- Input

┄┄┄┄┄┄┄┄┄┄┄┄┄┄┄┄┄┄┄┄

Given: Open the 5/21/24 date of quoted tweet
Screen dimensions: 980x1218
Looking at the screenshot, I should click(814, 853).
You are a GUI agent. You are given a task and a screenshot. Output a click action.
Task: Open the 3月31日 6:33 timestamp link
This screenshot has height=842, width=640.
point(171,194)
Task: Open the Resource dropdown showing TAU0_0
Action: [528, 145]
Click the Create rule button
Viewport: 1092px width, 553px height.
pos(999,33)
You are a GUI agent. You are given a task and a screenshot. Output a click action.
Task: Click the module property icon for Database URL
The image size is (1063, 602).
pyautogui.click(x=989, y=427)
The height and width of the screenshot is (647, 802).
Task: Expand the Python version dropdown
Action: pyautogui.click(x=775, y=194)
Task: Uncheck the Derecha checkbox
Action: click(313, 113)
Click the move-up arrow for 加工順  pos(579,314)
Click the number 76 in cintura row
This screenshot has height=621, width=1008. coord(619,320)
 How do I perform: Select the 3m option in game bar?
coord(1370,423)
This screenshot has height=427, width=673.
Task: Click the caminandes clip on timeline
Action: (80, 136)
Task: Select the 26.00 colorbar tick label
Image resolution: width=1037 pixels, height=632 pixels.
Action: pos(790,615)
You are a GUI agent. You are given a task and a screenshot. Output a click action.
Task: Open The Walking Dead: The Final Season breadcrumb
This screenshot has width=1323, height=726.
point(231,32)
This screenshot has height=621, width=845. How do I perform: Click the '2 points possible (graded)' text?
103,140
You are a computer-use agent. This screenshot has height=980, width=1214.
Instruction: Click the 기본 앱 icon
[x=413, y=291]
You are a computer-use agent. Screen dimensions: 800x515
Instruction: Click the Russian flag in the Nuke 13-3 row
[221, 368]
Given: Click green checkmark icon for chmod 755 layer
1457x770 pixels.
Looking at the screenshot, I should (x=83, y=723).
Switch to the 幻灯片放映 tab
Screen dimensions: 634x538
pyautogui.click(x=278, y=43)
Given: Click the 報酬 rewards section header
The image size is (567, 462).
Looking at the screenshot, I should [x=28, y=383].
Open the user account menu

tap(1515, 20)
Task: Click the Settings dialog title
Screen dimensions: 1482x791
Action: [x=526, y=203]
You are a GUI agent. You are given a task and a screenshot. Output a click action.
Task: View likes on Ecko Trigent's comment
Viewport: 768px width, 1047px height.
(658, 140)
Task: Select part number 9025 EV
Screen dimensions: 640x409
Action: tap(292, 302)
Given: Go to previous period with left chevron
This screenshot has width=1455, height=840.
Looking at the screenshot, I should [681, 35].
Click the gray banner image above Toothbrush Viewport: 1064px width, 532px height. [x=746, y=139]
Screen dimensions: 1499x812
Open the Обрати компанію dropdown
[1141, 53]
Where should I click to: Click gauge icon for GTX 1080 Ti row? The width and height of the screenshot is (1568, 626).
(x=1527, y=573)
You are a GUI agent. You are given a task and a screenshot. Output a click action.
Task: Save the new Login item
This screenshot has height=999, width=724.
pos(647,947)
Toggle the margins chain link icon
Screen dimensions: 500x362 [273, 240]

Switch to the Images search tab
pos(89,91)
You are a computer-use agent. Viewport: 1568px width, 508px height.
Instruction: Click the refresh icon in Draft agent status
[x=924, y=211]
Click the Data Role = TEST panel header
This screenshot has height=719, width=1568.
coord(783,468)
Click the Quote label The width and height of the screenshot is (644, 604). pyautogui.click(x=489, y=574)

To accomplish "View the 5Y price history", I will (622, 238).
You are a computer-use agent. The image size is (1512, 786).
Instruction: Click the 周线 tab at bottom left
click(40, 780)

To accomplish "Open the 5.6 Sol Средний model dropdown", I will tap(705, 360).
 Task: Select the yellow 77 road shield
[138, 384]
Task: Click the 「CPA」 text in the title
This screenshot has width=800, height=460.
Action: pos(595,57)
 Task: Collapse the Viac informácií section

┄┄┄┄┄┄┄┄┄┄┄┄┄┄┄┄┄┄┄┄

- Work instructions
Check the entries above for the word "computer" and copy every line where it turns up.

- Response to the task
You are a computer-use agent. This screenshot has height=980, width=1214.
You are a computer-use agent. Screen dimensions: 800x515
You are a computer-use agent. Viewport: 1568px width, 508px height.
You are a computer-use agent. The image size is (1512, 786).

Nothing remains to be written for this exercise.